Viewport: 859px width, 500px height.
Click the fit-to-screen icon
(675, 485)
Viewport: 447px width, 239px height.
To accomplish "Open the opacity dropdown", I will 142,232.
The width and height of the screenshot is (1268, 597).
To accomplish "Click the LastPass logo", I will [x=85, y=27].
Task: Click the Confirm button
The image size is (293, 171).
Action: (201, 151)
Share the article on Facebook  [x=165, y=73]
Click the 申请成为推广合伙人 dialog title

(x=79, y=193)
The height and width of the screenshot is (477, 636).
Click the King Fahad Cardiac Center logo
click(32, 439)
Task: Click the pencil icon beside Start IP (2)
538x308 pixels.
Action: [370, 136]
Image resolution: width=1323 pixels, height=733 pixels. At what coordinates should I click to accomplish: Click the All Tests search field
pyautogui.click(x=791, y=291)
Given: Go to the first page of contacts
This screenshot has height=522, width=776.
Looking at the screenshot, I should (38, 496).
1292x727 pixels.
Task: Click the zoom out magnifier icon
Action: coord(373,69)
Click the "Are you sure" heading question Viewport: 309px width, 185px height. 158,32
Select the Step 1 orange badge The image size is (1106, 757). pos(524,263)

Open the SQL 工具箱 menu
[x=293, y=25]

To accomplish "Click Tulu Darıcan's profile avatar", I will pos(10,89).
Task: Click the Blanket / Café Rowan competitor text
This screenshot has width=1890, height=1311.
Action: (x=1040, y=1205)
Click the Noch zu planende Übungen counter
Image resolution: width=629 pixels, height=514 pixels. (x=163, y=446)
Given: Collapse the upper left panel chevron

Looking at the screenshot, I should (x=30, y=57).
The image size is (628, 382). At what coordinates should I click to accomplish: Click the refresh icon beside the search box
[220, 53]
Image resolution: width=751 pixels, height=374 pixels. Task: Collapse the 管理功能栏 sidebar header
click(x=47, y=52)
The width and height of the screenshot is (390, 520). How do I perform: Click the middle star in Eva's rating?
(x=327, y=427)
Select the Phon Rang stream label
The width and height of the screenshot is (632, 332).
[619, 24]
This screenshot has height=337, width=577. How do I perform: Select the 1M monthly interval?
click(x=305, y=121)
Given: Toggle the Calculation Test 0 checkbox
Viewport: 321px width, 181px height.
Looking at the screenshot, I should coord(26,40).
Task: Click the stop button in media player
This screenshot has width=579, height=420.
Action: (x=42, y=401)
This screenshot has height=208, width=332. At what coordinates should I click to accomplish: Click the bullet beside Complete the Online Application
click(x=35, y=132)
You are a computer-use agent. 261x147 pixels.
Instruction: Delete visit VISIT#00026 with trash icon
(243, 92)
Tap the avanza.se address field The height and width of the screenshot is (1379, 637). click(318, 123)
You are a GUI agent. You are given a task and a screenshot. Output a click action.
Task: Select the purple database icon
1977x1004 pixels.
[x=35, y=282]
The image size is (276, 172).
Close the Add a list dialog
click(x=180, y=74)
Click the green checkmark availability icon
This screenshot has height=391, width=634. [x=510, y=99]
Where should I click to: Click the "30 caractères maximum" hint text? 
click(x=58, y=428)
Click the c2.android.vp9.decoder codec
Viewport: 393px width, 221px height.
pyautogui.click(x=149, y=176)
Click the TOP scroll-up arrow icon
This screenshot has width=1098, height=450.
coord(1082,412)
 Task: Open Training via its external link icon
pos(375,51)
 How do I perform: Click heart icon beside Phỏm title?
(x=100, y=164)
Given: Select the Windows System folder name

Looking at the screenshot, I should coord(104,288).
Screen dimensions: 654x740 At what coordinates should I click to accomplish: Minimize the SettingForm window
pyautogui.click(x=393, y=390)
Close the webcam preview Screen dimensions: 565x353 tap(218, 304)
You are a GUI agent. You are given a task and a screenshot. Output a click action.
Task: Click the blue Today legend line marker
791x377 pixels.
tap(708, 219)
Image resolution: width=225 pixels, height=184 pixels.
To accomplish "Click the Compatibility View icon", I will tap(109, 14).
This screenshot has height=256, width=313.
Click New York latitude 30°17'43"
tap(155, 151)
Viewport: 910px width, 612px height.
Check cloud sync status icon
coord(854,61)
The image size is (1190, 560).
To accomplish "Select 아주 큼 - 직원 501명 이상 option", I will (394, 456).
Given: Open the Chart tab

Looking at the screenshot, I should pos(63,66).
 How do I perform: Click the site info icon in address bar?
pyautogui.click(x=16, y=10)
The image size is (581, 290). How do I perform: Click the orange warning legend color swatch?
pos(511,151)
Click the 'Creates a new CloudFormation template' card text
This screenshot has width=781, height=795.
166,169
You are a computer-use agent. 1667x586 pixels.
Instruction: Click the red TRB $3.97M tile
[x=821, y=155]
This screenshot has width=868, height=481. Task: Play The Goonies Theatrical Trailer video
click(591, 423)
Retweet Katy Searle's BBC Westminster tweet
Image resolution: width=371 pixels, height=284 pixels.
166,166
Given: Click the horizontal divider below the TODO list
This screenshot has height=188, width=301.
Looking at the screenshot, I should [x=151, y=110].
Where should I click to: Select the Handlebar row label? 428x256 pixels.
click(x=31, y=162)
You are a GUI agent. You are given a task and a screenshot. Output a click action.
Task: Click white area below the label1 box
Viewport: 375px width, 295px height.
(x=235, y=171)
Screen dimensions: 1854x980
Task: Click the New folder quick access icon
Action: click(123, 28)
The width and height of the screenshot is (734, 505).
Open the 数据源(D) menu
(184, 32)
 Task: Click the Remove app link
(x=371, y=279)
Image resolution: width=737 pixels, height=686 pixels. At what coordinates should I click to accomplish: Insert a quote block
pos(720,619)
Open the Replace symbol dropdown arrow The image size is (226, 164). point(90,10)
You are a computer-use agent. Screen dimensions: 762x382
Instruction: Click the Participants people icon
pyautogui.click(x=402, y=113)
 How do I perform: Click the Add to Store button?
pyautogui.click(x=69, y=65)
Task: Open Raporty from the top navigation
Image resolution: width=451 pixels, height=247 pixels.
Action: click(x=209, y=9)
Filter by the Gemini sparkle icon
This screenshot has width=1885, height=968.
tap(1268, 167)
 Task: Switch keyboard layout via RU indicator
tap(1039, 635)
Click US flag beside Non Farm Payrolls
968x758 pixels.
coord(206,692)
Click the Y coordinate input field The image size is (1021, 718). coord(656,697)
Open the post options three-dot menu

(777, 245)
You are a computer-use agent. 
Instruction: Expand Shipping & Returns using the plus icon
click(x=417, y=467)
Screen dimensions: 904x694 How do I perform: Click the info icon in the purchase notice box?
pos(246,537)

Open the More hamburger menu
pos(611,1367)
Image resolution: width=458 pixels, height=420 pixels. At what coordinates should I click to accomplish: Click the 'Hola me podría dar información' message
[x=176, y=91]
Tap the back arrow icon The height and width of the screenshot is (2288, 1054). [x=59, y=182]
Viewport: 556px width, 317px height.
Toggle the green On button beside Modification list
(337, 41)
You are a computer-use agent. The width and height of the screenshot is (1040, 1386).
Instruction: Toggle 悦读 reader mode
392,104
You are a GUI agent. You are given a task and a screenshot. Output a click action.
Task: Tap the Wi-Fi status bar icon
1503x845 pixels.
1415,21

··········

**AIM:**
Convert the rows from the start through the line containing "will [x=85, y=27]." into a two-column CSV with the header instruction,click. Give one CSV line per row, with its text under instruction and its answer under click, each in one quoted field and with any line breaks replaced by spaces.

**WRITTEN RESPONSE:**
instruction,click
"Viewport: 859px width, 500px height. Click the fit-to-screen icon","(675, 485)"
"Viewport: 447px width, 239px height. To accomplish ""Open the opacity dropdown"",","I will 142,232."
"The width and height of the screenshot is (1268, 597). To accomplish ""Click the LastPass logo"",","I will [x=85, y=27]."